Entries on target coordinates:
---------------

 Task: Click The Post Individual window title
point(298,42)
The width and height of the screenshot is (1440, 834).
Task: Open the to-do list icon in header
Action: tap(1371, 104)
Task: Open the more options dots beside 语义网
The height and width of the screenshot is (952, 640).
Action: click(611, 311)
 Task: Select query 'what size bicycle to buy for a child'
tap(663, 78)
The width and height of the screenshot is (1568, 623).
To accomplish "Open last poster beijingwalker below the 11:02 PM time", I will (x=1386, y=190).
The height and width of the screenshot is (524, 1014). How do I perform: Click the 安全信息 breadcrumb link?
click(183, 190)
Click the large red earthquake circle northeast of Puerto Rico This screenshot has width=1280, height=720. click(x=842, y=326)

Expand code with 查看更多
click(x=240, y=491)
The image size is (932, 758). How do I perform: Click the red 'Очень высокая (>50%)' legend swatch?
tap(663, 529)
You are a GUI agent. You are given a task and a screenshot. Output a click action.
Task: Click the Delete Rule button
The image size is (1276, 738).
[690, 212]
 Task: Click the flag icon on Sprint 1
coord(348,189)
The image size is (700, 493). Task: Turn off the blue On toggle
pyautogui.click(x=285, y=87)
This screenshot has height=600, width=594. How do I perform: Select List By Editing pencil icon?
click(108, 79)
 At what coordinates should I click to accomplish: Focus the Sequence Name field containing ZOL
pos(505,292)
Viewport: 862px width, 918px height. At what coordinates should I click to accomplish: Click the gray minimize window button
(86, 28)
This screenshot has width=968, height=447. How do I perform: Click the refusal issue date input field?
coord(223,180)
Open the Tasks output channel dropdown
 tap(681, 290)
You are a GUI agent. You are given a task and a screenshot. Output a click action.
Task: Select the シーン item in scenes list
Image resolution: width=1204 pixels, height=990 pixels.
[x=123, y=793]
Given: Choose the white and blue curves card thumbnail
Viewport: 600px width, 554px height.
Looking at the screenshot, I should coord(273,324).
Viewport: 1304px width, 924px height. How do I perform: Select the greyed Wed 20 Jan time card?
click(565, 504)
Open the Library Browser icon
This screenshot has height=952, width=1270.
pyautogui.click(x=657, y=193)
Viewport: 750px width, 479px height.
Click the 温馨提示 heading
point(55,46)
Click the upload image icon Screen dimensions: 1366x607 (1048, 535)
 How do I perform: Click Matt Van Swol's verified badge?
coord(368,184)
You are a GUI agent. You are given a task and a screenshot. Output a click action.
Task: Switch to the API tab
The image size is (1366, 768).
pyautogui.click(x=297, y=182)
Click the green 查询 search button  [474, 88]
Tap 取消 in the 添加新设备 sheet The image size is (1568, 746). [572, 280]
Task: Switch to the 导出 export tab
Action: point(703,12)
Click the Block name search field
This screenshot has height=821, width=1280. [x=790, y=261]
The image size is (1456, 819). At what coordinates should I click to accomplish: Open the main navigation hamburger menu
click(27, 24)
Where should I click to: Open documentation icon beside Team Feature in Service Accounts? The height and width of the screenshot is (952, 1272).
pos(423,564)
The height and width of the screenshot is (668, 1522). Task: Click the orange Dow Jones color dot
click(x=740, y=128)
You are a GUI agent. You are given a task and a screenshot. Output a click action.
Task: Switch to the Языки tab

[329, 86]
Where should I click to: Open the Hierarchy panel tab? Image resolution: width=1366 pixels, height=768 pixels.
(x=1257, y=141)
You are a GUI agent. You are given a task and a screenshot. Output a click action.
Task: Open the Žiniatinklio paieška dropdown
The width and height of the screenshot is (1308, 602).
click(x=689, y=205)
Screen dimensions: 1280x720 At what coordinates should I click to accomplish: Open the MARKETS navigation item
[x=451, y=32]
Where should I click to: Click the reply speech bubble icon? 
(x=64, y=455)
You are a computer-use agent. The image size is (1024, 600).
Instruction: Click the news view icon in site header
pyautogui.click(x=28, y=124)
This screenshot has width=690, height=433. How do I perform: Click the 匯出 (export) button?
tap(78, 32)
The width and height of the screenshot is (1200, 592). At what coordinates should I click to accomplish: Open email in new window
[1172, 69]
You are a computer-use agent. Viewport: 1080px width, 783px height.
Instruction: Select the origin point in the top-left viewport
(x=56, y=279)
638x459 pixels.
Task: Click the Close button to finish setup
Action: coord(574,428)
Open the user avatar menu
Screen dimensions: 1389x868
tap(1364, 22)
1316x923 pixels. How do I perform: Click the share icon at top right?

---------------

### REQUIRED TASK
Could you give the data above as a Markdown table with the columns Row and Line, numbering each line and leaving out blank lines?

### RESPONSE
| Row | Line |
|---|---|
| 1 |  Task: Click The Post Individual window title |
| 2 | point(298,42) |
| 3 | The width and height of the screenshot is (1440, 834). |
| 4 | Task: Open the to-do list icon in header |
| 5 | Action: tap(1371, 104) |
| 6 | Task: Open the more options dots beside 语义网 |
| 7 | The height and width of the screenshot is (952, 640). |
| 8 | Action: click(611, 311) |
| 9 |  Task: Select query 'what size bicycle to buy for a child' |
| 10 | tap(663, 78) |
| 11 | The width and height of the screenshot is (1568, 623). |
| 12 | To accomplish "Open last poster beijingwalker below the 11:02 PM time", I will (x=1386, y=190). |
| 13 | The height and width of the screenshot is (524, 1014). How do I perform: Click the 安全信息 breadcrumb link? |
| 14 | click(183, 190) |
| 15 | Click the large red earthquake circle northeast of Puerto Rico This screenshot has width=1280, height=720. click(x=842, y=326) |
| 16 | Expand code with 查看更多 |
| 17 | click(x=240, y=491) |
| 18 | The image size is (932, 758). How do I perform: Click the red 'Очень высокая (>50%)' legend swatch? |
| 19 | tap(663, 529) |
| 20 | You are a GUI agent. You are given a task and a screenshot. Output a click action. |
| 21 | Task: Click the Delete Rule button |
| 22 | The image size is (1276, 738). |
| 23 | [690, 212] |
| 24 |  Task: Click the flag icon on Sprint 1 |
| 25 | coord(348,189) |
| 26 | The image size is (700, 493). Task: Turn off the blue On toggle |
| 27 | pyautogui.click(x=285, y=87) |
| 28 | This screenshot has height=600, width=594. How do I perform: Select List By Editing pencil icon? |
| 29 | click(108, 79) |
| 30 |  At what coordinates should I click to accomplish: Focus the Sequence Name field containing ZOL |
| 31 | pos(505,292) |
| 32 | Viewport: 862px width, 918px height. At what coordinates should I click to accomplish: Click the gray minimize window button |
| 33 | (86, 28) |
| 34 | This screenshot has width=968, height=447. How do I perform: Click the refusal issue date input field? |
| 35 | coord(223,180) |
| 36 | Open the Tasks output channel dropdown |
| 37 |  tap(681, 290) |
| 38 | You are a GUI agent. You are given a task and a screenshot. Output a click action. |
| 39 | Task: Select the シーン item in scenes list |
| 40 | Image resolution: width=1204 pixels, height=990 pixels. |
| 41 | [x=123, y=793] |
| 42 | Given: Choose the white and blue curves card thumbnail |
| 43 | Viewport: 600px width, 554px height. |
| 44 | Looking at the screenshot, I should coord(273,324). |
| 45 | Viewport: 1304px width, 924px height. How do I perform: Select the greyed Wed 20 Jan time card? |
| 46 | click(565, 504) |
| 47 | Open the Library Browser icon |
| 48 | This screenshot has height=952, width=1270. |
| 49 | pyautogui.click(x=657, y=193) |
| 50 | Viewport: 750px width, 479px height. |
| 51 | Click the 温馨提示 heading |
| 52 | point(55,46) |
| 53 | Click the upload image icon Screen dimensions: 1366x607 (1048, 535) |
| 54 |  How do I perform: Click Matt Van Swol's verified badge? |
| 55 | coord(368,184) |
| 56 | You are a GUI agent. You are given a task and a screenshot. Output a click action. |
| 57 | Task: Switch to the API tab |
| 58 | The image size is (1366, 768). |
| 59 | pyautogui.click(x=297, y=182) |
| 60 | Click the green 查询 search button  [474, 88] |
| 61 | Tap 取消 in the 添加新设备 sheet The image size is (1568, 746). [572, 280] |
| 62 | Task: Switch to the 导出 export tab |
| 63 | Action: point(703,12) |
| 64 | Click the Block name search field |
| 65 | This screenshot has height=821, width=1280. [x=790, y=261] |
| 66 | The image size is (1456, 819). At what coordinates should I click to accomplish: Open the main navigation hamburger menu |
| 67 | click(27, 24) |
| 68 | Where should I click to: Open documentation icon beside Team Feature in Service Accounts? The height and width of the screenshot is (952, 1272). |
| 69 | pos(423,564) |
| 70 | The height and width of the screenshot is (668, 1522). Task: Click the orange Dow Jones color dot |
| 71 | click(x=740, y=128) |
| 72 | You are a GUI agent. You are given a task and a screenshot. Output a click action. |
| 73 | Task: Switch to the Языки tab |
| 74 | [329, 86] |
| 75 | Where should I click to: Open the Hierarchy panel tab? Image resolution: width=1366 pixels, height=768 pixels. |
| 76 | (x=1257, y=141) |
| 77 | You are a GUI agent. You are given a task and a screenshot. Output a click action. |
| 78 | Task: Open the Žiniatinklio paieška dropdown |
| 79 | The width and height of the screenshot is (1308, 602). |
| 80 | click(x=689, y=205) |
| 81 | Screen dimensions: 1280x720 At what coordinates should I click to accomplish: Open the MARKETS navigation item |
| 82 | [x=451, y=32] |
| 83 | Where should I click to: Click the reply speech bubble icon?  |
| 84 | (x=64, y=455) |
| 85 | You are a computer-use agent. The image size is (1024, 600). |
| 86 | Instruction: Click the news view icon in site header |
| 87 | pyautogui.click(x=28, y=124) |
| 88 | This screenshot has width=690, height=433. How do I perform: Click the 匯出 (export) button? |
| 89 | tap(78, 32) |
| 90 | The width and height of the screenshot is (1200, 592). At what coordinates should I click to accomplish: Open email in new window |
| 91 | [1172, 69] |
| 92 | You are a computer-use agent. Viewport: 1080px width, 783px height. |
| 93 | Instruction: Select the origin point in the top-left viewport |
| 94 | (x=56, y=279) |
| 95 | 638x459 pixels. |
| 96 | Task: Click the Close button to finish setup |
| 97 | Action: coord(574,428) |
| 98 | Open the user avatar menu |
| 99 | Screen dimensions: 1389x868 |
| 100 | tap(1364, 22) |
| 101 | 1316x923 pixels. How do I perform: Click the share icon at top right? |